··· Exercise inputs ···
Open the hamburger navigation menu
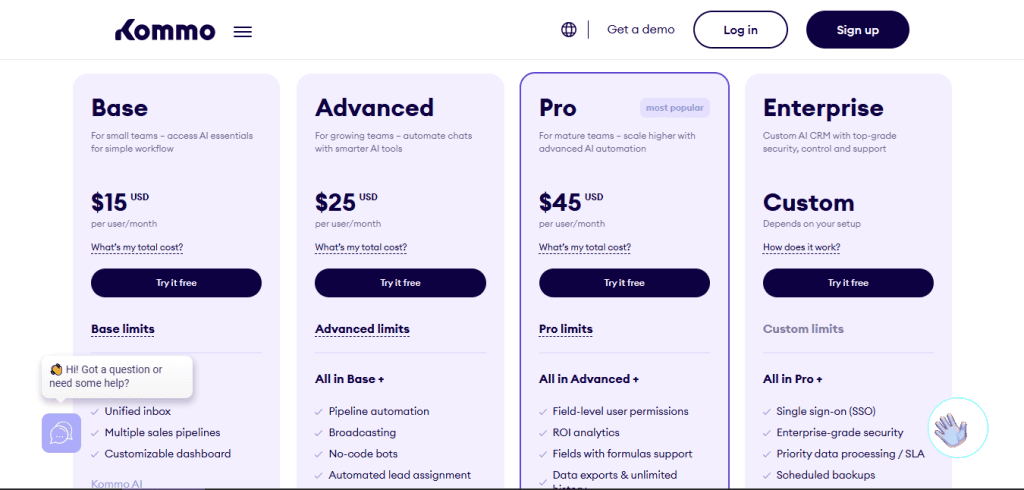Screen dimensions: 1024x490 point(242,31)
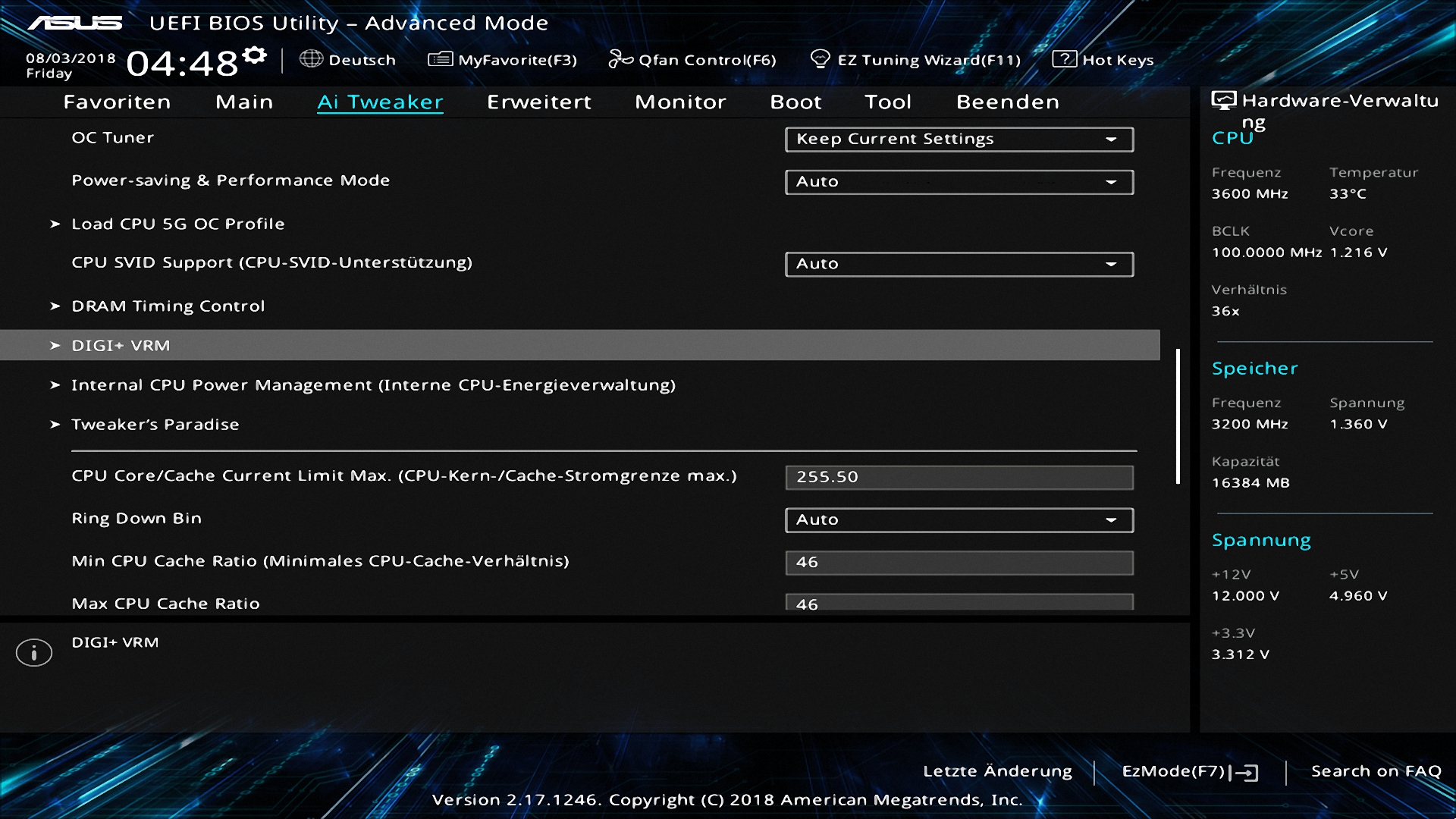
Task: Expand Tweaker's Paradise submenu
Action: pyautogui.click(x=155, y=425)
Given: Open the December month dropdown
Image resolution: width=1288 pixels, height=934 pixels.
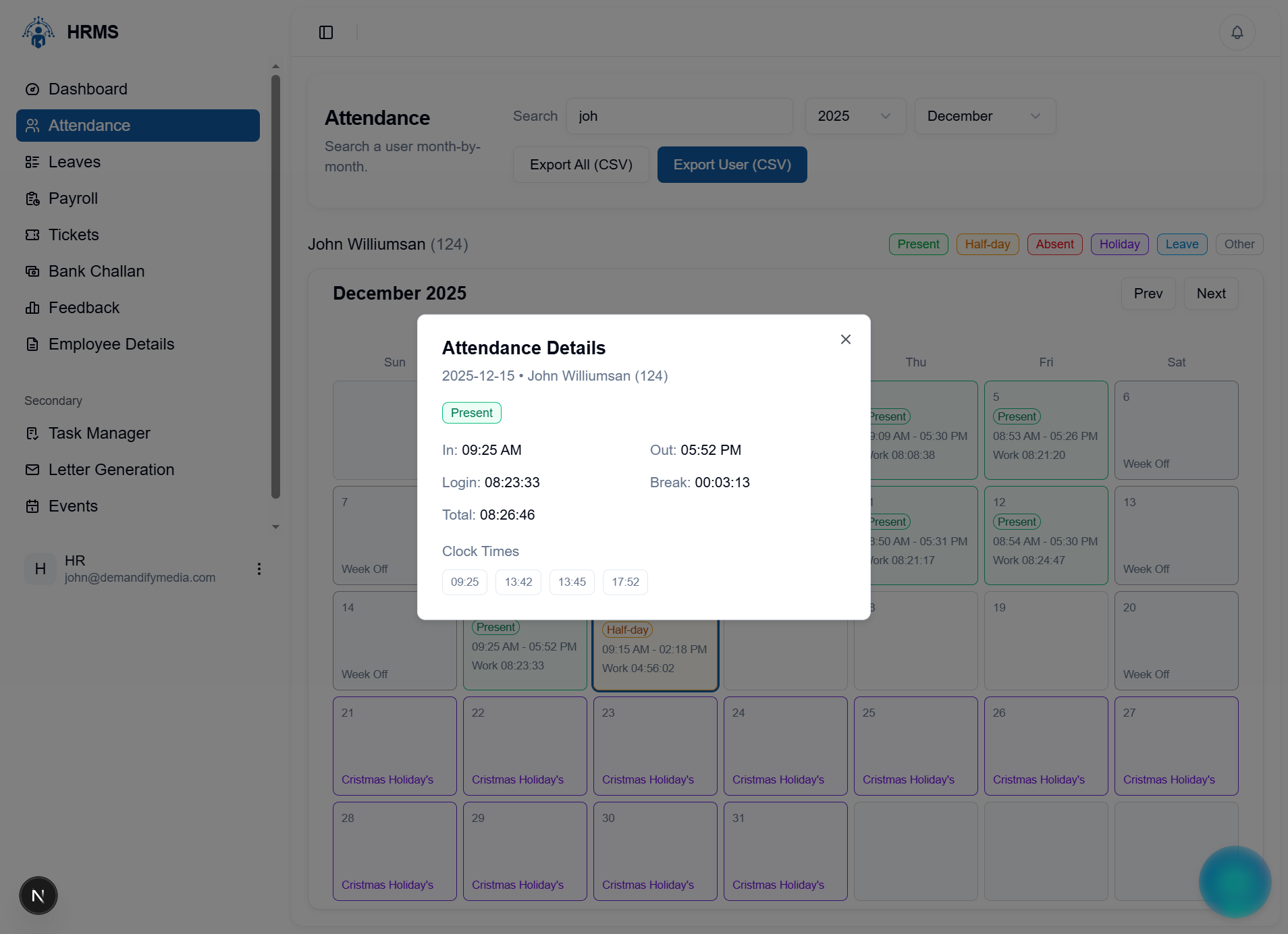Looking at the screenshot, I should pos(984,116).
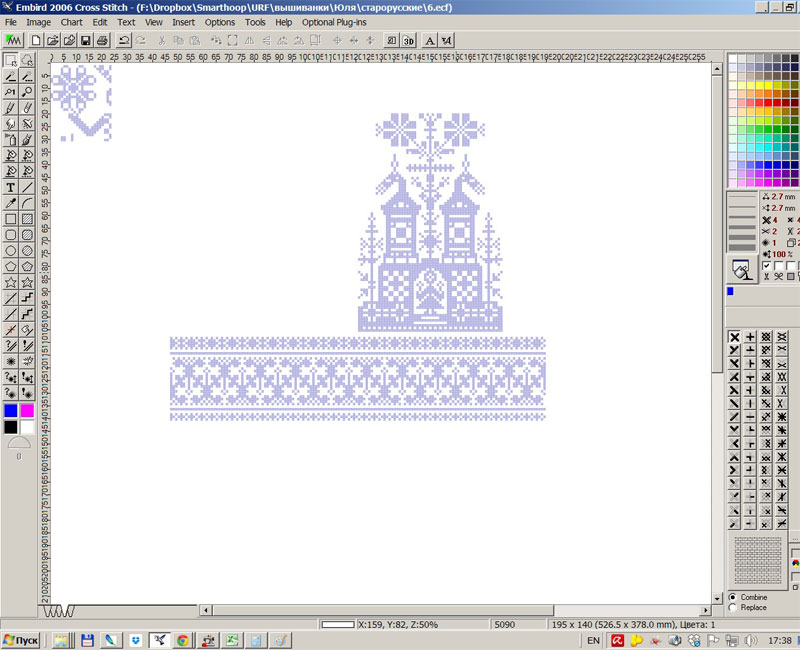
Task: Pick the blue swatch in toolbox
Action: (x=11, y=410)
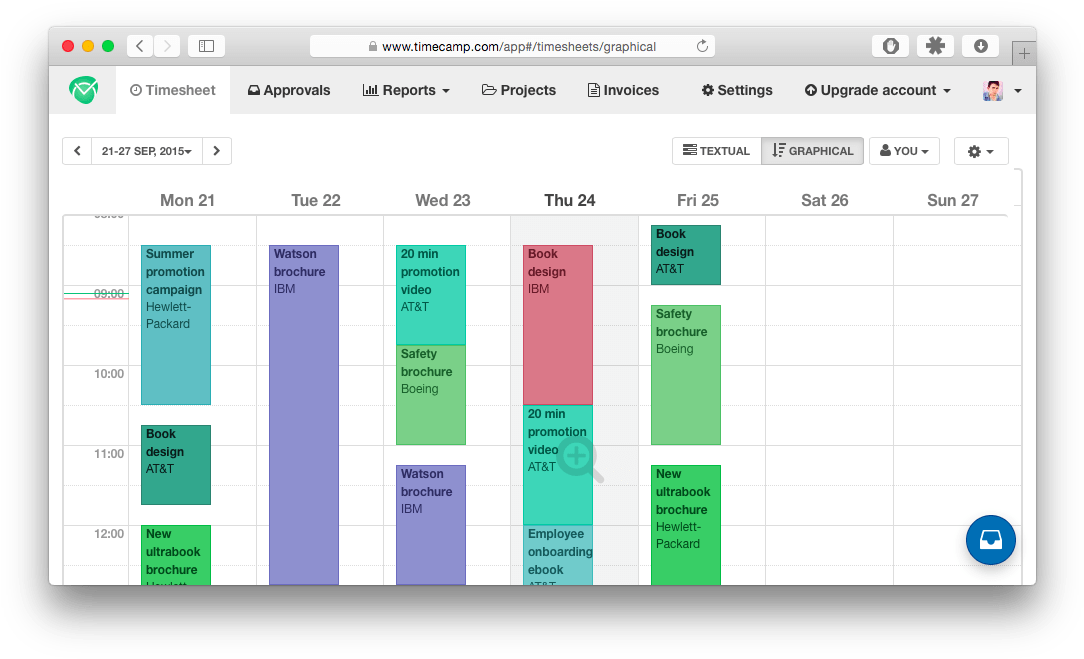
···
_What is asked_: Present all of the rows above as a numbered list, omitting any blank lines and leaving the pictures out.

_Written reply_:
1. Open the hamburger navigation menu
2. Screen dimensions: 1024x490 point(242,31)
3. Task: Expand Tweaker's Paradise submenu
4. Action: pyautogui.click(x=155, y=425)
5. Given: Open the December month dropdown
6. Image resolution: width=1288 pixels, height=934 pixels.
7. Looking at the screenshot, I should pos(984,116).
8. Task: Pick the blue swatch in toolbox
9. Action: (x=11, y=410)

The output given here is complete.